TASK DESCRIPTION:
List every person mentioned by name in the news article.

Richard Turay, a violent and litigious sex offender who sued the state over his civil commitment to the Special Commitment Center, was released unconditionally Monday.
The three-time convicted rapist will be living in Tacoma, King County prosecutor’s spokesman Dan Donohoe said.
Turay, 65, has stage four liver cancer and was given one to four months to live by a state psychologist, according to King County Superior Court documents. The cancer has metastisized in his lungs and abdomen.
SCC staff members noticed Turay’s declining health, Dr. Harry Goldberg wrote June 15, adding that he is moving slower and looks jaundiced, and other residents had to help him with basic activities.
Never miss a local story.
“Based on this new information, I no longer opine that Mr. Turay is likely to reoffend in a sexually violent, predatory manner,” wrote Goldberg, the state psychiatric expert. “Although his risk is not completely non-existent, his ability to carry out a rape like he has in the past has been severely compromised.”
Turay is required to register as a sex offender.
The former Des Moines resident was first involuntarily committed to the SCC on McNeil Island on Sept. 20, 1991, when the program was in Monroe, according to The News Tribune archives.

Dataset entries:
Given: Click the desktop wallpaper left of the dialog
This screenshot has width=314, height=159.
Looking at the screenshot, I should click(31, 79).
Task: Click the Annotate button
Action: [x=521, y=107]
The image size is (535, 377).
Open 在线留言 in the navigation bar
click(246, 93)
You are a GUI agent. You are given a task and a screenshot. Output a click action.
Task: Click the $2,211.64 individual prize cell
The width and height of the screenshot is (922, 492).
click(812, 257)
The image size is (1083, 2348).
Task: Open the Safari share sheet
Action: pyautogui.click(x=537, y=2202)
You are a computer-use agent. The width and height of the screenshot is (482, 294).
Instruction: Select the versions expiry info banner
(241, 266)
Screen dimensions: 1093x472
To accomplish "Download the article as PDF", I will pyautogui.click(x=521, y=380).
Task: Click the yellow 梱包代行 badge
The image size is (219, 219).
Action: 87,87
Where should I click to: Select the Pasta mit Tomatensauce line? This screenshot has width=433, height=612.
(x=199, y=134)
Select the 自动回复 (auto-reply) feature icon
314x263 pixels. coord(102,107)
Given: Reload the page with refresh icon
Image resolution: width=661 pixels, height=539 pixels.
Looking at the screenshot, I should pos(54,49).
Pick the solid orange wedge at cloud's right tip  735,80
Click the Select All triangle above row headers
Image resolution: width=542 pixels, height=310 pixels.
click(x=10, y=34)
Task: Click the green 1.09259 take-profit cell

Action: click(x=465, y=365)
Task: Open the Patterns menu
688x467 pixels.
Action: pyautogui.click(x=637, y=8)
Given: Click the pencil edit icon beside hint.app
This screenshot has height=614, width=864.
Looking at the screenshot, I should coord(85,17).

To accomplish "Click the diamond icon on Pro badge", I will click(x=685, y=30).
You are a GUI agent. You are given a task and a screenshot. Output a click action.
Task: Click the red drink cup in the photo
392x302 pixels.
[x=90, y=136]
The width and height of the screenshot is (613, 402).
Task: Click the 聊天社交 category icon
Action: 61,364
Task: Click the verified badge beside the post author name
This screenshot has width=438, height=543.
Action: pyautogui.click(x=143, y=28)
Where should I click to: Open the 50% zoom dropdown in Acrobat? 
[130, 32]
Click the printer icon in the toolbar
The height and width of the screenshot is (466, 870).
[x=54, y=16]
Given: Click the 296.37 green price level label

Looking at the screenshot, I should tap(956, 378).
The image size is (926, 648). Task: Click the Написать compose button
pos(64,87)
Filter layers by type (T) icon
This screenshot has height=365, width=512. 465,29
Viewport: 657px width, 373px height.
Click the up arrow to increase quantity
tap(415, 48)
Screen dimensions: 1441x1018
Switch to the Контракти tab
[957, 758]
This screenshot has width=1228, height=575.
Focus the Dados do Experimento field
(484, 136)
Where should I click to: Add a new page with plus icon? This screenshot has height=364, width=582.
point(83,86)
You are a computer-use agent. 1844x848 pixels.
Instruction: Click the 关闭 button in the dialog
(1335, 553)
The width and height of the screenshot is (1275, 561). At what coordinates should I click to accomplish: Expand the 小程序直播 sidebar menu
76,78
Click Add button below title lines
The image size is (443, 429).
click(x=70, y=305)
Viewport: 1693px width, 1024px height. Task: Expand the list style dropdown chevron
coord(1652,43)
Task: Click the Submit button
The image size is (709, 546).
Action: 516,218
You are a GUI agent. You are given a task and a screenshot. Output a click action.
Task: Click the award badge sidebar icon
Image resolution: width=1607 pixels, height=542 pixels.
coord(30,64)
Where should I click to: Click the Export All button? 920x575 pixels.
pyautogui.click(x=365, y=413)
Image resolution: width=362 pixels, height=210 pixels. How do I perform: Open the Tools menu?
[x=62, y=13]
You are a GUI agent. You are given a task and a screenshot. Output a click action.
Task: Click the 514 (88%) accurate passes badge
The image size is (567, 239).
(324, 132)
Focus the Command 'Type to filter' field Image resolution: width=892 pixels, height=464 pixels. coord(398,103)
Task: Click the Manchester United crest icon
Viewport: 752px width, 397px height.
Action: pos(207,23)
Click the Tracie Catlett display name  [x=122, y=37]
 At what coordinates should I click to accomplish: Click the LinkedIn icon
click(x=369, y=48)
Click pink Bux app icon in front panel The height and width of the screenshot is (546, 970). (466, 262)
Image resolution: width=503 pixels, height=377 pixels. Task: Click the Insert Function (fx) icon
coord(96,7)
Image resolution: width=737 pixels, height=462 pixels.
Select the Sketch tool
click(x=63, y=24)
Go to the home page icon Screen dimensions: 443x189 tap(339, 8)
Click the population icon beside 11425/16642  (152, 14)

ANSWER TO THIS PROBLEM:
Richard Turay, Dan Donohoe, Harry Goldberg